Besides his topical songs, Ochs was known for his activism and outspoken views on the direction and policies of the federal government. So I ask Rush for his views about the White House and Congress today.
“What’s happening in the White House is scary, but the acquiescence of Congress is even more disturbing,” he says. “What is encouraging is that some states, municipalities and millions of protesters are defying Washington. This end to passive acceptance is what might, in fact, make America great again!”
Two legends who made folk music great—Bob Dylan and Pete Seeger—were, like Rush, critically acclaimed and part of the Greenwich Village scene in the 1960s, but he doesn’t know them well.
“I don’t know Bob well at all,” he says. “I do recall having coffee with him in the Village in the spring of ’62, when his first recording had just come out. He was recognized by someone who said, ‘I don’t want to bother you, but I really like your new album.’ Bob buttonholed the guy and pumped him for affirmative comments for some time. He was clearly hungry, but then he’d been turned down by a lot of labels before John Hammond at Columbia recognized the talent.
“As for his catalog, he’s clearly all over the map. He’s done some stuff that I personally don’t think works at all, but he’s out there, experimenting, trying this and that and along the way has produced some brilliant songs. I predict that, if he keeps at it, he may someday make something of himself.”
Which songwriters does Rush hold in highest regard?
“Paul Simon, because he consistently comes up with such great stuff. Joni (Mitchell), Jackson (Browne) and James (Taylor), of course. Dylan for the flashes of brilliance. But there are many, many youngsters writing really good songs—Matt Nakoa and Seth Glier among them.”
Rush says he hasn’t attended many concerts by other artists. “When I’m on the road, I’m too busy, and, when I’m home, I’m too busy and too much of a hermit—though I’m working on that. On the rare occasions when I have gone to a concert, I’m usually more interested in studying the audience and how they’re experiencing the show than in what’s going on onstage.”
However, one recent concert “that blew me away,” he says, was a co-bill with Matt Nakoa and Seth Glier, two musicians who have accompanied Rush during his performances. “The energy, the songwriting, the stagecraft, and the musicianship were superb—and the audience appreciated it every bit as much as I did.”
The concerts that most influenced Rush musically were many decades ago in Cambridge, Massachusetts, at Club 47, “the coffee house where I got my start, one block from my dorm room, which led to some bad grades.”
“The 47 was the one room in town that made a point of bringing in the old-timers, the legends. It was an 80-seat room, but you could sit and listen to Maybelle Carter, Sleepy John Estes, Bukka White, Bill Monroe, Flatt & Scruggs, and others. Each one was a revelation, and I learned so much from them.”

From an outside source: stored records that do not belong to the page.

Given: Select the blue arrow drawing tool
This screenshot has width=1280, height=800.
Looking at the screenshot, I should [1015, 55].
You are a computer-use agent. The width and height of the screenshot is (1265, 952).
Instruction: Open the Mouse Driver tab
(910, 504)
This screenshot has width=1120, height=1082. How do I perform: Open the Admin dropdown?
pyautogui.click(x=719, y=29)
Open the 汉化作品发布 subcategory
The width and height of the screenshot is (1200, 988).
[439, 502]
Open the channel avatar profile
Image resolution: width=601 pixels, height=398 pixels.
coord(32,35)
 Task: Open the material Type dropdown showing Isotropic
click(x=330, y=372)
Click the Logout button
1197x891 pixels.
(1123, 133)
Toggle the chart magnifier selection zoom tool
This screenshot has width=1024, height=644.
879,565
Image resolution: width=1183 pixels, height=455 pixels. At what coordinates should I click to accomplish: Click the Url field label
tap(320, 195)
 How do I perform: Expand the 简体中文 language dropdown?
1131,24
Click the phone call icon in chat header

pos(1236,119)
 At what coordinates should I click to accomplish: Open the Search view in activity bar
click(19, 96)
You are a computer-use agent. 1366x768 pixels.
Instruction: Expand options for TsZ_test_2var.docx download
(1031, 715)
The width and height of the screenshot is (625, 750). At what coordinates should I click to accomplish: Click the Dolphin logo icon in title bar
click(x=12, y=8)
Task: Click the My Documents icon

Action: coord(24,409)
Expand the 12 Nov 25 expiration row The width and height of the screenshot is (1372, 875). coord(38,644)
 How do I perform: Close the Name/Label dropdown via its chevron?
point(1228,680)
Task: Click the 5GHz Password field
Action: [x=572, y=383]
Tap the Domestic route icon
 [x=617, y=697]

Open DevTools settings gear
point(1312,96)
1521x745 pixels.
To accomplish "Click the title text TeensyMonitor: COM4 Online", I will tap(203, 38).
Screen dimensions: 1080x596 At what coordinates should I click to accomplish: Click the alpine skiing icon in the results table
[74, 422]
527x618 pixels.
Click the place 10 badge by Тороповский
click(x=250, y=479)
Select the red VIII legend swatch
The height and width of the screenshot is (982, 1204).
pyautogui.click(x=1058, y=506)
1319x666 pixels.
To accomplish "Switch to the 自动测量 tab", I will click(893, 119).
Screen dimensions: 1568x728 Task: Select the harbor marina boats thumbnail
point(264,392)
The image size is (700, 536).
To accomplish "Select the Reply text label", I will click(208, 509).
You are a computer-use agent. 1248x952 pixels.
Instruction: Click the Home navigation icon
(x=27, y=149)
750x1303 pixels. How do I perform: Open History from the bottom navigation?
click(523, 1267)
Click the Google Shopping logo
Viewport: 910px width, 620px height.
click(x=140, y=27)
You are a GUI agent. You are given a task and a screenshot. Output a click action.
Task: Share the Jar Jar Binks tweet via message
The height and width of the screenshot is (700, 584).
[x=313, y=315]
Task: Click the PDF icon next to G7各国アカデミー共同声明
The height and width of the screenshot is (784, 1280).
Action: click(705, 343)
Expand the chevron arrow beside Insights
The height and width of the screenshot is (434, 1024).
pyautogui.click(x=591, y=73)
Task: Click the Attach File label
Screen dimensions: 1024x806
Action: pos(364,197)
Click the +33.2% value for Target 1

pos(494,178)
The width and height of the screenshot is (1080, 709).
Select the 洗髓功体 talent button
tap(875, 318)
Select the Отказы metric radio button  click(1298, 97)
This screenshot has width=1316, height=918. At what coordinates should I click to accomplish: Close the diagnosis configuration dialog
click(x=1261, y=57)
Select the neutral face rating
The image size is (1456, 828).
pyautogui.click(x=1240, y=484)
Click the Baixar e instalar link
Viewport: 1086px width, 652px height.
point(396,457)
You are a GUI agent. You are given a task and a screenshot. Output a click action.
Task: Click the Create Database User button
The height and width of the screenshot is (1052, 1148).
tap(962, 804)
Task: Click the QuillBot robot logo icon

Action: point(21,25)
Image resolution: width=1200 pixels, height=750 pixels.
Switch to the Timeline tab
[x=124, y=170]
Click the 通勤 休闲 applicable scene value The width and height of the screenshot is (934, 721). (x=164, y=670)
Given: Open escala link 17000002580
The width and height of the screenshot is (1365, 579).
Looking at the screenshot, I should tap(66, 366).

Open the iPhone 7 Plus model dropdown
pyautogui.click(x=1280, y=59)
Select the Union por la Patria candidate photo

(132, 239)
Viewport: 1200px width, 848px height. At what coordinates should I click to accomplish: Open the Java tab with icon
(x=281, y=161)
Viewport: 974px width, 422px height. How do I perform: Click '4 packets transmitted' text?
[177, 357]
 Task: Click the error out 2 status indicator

Rush has always been a brilliant interpreter of other artists’ music, as well as penning his own powerful songs. His covers of Joni Mitchell’s “Urge for Going” and Jackson Browne’s “Jamaica, Say You Will” are transcendent as his baritone draws out the warmth and beauty of the melodies.
I ask him whether he consciously tries to inject beauty into his music.
“Thank you, but I don’t think I try to do anything when I’m writing—except stay out of the way and let the song be born with as little interference as possible,” he replies. “Kurt Vonnegut reportedly had a sign over his writing desk that said, ‘Don’t Think, Write!’ Wise words.”
What is Tom Rush’s legacy in popular music?
“Well, hopefully I’m not done doing whatever it is I do, so I have some time to work on the legacy bit,” he says. “I’d like to think I’ve helped some emerging artists to get where they were going, and that what I’ve personally created has provided people with some joy, some comfort and, occasionally, some respite from pain.”